The story of the Israelites' flight out of Egypt was clearly a preferred subject of Francken's, and Ursula Härting records at least six other occasions in which he returned to this particular scene of the Israelites after the Crossing of the Red Sea.1 As she notes, the popularity of the subject may have been due to the fact that many in the southern Netherlands in the early seventeenth century regarded the story of the Israelites as analagous to their own struggle to protect their minority Catholic faith from the increasing menace of the rising Protestant Northern provinces.2 The earliest of Francken's depictions of the subject is the panel painted in 1621 and now in the Kunsthalle in Hamburg, and the latest that of 1640 sold Paris, Palais Galleria 26 March 1974.3 The Coppée panel occupies a point mid-way between these two, and is surely his finest rendition of the subject. By comparison with the earlier panel in Hamburg, with its broader panorama and high key local colours, Francken has here brought the principal figures much closer to the spectator and rendered the whole in a much more unified tonal scheme.
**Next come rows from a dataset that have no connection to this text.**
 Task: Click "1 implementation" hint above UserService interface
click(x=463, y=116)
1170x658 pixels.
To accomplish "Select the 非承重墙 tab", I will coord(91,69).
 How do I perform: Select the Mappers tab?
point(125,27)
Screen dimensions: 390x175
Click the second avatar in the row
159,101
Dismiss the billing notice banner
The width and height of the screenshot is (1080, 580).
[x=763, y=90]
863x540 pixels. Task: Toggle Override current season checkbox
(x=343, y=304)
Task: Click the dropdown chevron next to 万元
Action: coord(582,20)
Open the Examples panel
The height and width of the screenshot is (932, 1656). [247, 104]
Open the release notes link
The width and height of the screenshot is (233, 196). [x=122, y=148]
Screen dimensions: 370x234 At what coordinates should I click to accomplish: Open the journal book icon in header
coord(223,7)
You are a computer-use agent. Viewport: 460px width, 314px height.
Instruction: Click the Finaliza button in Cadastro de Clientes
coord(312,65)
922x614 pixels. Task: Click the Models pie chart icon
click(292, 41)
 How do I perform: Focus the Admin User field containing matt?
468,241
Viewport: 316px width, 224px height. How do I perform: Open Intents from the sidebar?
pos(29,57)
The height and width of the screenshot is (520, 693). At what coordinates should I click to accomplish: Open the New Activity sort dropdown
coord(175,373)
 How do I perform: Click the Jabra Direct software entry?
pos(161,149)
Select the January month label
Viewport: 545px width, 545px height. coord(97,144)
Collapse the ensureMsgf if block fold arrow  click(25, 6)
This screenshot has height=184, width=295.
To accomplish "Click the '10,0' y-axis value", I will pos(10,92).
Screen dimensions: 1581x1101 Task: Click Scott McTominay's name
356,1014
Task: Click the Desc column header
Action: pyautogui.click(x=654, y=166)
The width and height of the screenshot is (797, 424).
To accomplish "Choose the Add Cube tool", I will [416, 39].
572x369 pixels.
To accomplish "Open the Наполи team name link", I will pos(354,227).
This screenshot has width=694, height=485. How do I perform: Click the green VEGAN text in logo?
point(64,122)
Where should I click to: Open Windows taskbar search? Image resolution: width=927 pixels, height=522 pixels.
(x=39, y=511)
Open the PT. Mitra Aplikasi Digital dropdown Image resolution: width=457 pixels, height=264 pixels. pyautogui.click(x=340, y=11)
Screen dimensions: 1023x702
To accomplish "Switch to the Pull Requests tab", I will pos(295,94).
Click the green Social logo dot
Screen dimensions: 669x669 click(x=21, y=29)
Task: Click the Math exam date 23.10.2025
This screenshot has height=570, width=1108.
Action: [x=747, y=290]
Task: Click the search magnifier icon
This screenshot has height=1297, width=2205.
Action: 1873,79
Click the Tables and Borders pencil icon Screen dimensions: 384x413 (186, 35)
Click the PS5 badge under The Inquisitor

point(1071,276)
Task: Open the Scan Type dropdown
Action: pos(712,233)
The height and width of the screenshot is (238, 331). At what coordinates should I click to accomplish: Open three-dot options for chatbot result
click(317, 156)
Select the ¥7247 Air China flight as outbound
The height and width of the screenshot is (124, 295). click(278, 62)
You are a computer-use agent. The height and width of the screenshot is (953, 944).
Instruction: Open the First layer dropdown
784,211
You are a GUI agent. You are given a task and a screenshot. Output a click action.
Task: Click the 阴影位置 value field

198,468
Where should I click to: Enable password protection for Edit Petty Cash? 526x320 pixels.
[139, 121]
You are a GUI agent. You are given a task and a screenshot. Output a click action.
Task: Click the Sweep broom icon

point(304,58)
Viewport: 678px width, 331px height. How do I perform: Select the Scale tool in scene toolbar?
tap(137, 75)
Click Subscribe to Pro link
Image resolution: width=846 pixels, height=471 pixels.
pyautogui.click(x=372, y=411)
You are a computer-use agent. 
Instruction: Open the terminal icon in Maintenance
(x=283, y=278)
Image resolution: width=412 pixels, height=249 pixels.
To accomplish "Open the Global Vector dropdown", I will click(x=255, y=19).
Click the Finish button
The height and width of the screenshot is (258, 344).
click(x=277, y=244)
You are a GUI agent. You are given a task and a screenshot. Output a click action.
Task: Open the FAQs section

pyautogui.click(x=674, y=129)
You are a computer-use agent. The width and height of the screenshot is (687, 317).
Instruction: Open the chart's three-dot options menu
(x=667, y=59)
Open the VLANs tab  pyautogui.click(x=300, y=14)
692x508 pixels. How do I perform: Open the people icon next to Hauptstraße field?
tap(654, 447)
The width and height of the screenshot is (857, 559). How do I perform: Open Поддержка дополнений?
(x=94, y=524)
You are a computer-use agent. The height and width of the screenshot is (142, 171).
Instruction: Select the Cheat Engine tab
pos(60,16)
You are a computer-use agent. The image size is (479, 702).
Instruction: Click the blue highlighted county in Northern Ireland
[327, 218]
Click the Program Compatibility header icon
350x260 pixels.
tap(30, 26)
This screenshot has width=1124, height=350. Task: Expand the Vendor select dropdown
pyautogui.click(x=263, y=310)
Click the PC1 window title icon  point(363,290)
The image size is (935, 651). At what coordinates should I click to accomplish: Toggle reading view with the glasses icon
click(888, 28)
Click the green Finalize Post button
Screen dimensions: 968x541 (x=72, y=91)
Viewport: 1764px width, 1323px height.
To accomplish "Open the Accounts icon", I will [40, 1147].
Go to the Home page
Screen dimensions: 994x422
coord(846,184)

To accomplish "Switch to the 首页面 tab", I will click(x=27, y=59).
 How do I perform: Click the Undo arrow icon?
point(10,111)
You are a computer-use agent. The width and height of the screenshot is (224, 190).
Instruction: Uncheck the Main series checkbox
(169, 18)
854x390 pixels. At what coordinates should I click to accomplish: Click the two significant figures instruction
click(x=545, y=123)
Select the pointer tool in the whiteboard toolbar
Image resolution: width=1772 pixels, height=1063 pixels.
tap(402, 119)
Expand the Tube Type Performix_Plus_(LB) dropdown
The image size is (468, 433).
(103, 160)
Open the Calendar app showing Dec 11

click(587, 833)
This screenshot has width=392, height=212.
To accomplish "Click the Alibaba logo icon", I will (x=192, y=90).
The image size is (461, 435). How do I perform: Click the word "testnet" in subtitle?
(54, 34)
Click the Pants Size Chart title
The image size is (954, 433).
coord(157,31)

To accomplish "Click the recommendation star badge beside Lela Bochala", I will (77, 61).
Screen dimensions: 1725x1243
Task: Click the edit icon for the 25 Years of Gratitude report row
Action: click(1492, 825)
By this date, that is to say around 1630, Francken had abandoned the thick impasto of his earlier works for a fluid technique involving a build up of several layers of semi-transparent glazes of different colours. The Coppée panel represents this change perfectly: the varieties of metals, textiles and their textures all merge in harmony with each other and with the landscape as a whole.

 

 

 

 

1. See Härting, under Literature, 1989, pp. 236–39, cat. nos 38–44.

2. See, for example, S. Schama, The Embarrassment of Riches, London 1987, pp. 110 ff. The Dutch provinces were equally quick to claim the Exodus experience as reflective of their own.

3. Härting, op. cit., 1989, pp. 236 and 238, nos 40 and 41, reproduced. The date on the latter is not distinct.